ExSite comes with a built-in Search framework that provides simple but flexible searching capabilities. It allows plug-ins to hook into the search system and provide their own content for searching. This document describes how to access the internals of the search system with your code.
It can be costly to trawl diverse sections of the database for search terms in real time, so the ExSite search framework indexes its content in advance, allowing the user to perform efficient searches against the search index.
The search index has two tables:
The search index is normally assembled by automated tools, but in principle it can be hand-edited, for instance to remove certain URLs or words from the index, or to raise/lower the importance of some words.

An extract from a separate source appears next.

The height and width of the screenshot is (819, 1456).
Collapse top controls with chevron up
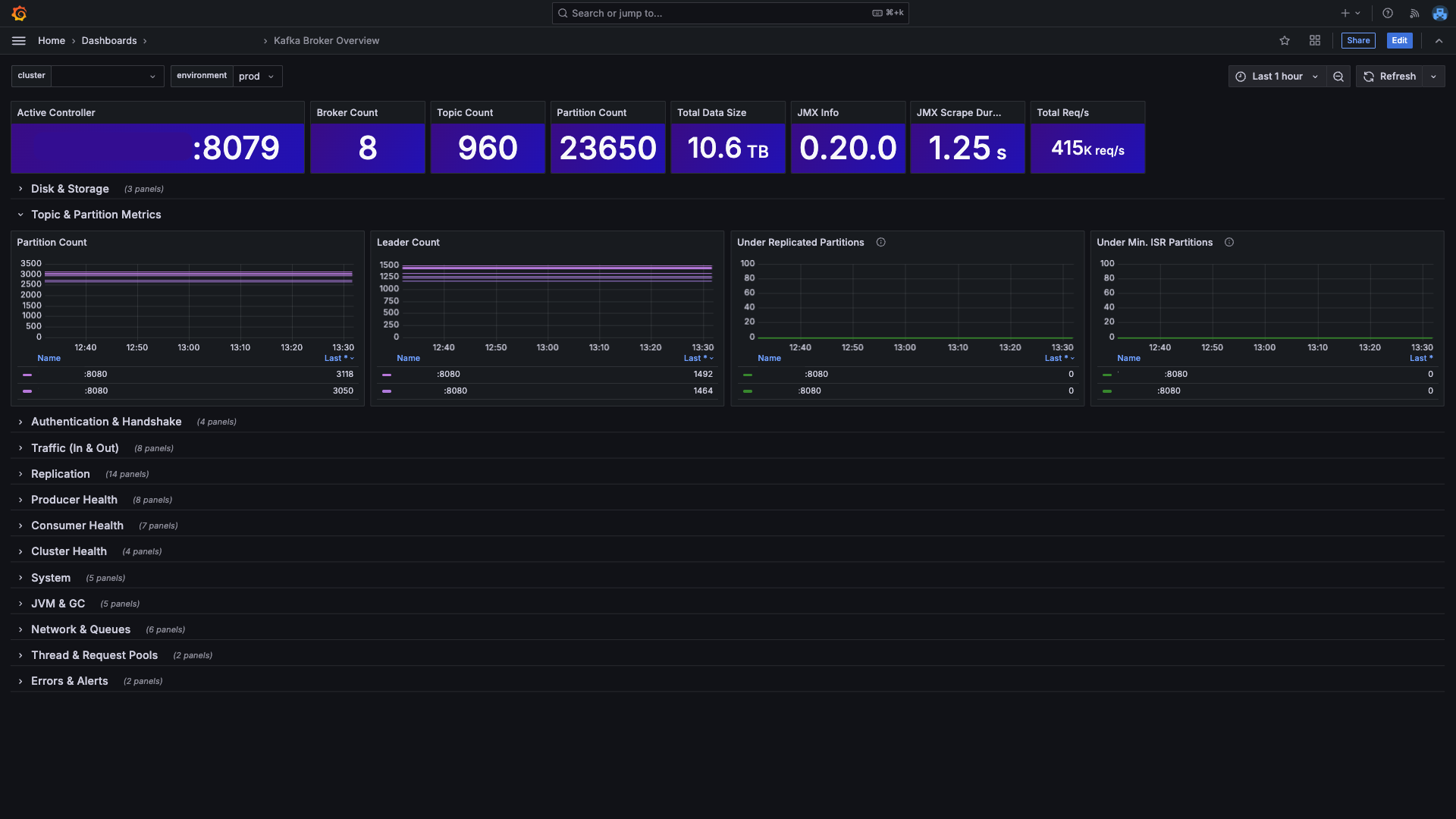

We try only to include page-specific content in the search index. General-purpose content (especially words/content from templates, menus, etc.) is skipped, to avoid certain terms generating search hits for every page in a site.
The basic search procedure is:
You can perform more complicated searches using the + and - prefixes to your search terms. "+word" means "word" must appear in the results. "-word: means "word" will not be included in the results. So:
"disk drive" means search for pages that contain either word, and weight them accordingly.
"+disk +drive" means search for pages that contain both words.
"-disk drive" means search for pages that contain "drive" but not "disk".
You can use the Search plug-in to build search indexes for all of your sites. It does not index your site automatically, but only on request. You should periodically rebuild your search index to ensure that the index is up to date.
You can also use the ExSite::Search library to access the search index tools programatically. Here is a quick recipe to illustrate general usage:
# make a search object
my $search = new ExSite::Search;
# update the index for a whole website
$search->index_site($section_id);
# update the index for a particular web page
# $page can be a page hash, page ID, or an ExSite::Page object
$search->index_page($page)
# commit the search index to the database
$search->update;
The basic search index indexes the default view of each page in the site. If the page contains an embedded plug-in that has self-referential links to dig for more content (eg. news archives, event calendars, etc.), only the "front page" of the plug-in will be indexed. Content that is hidden deeper inside the page will not be indexed. However, plug-ins can be instructed to index "deep" content (see below).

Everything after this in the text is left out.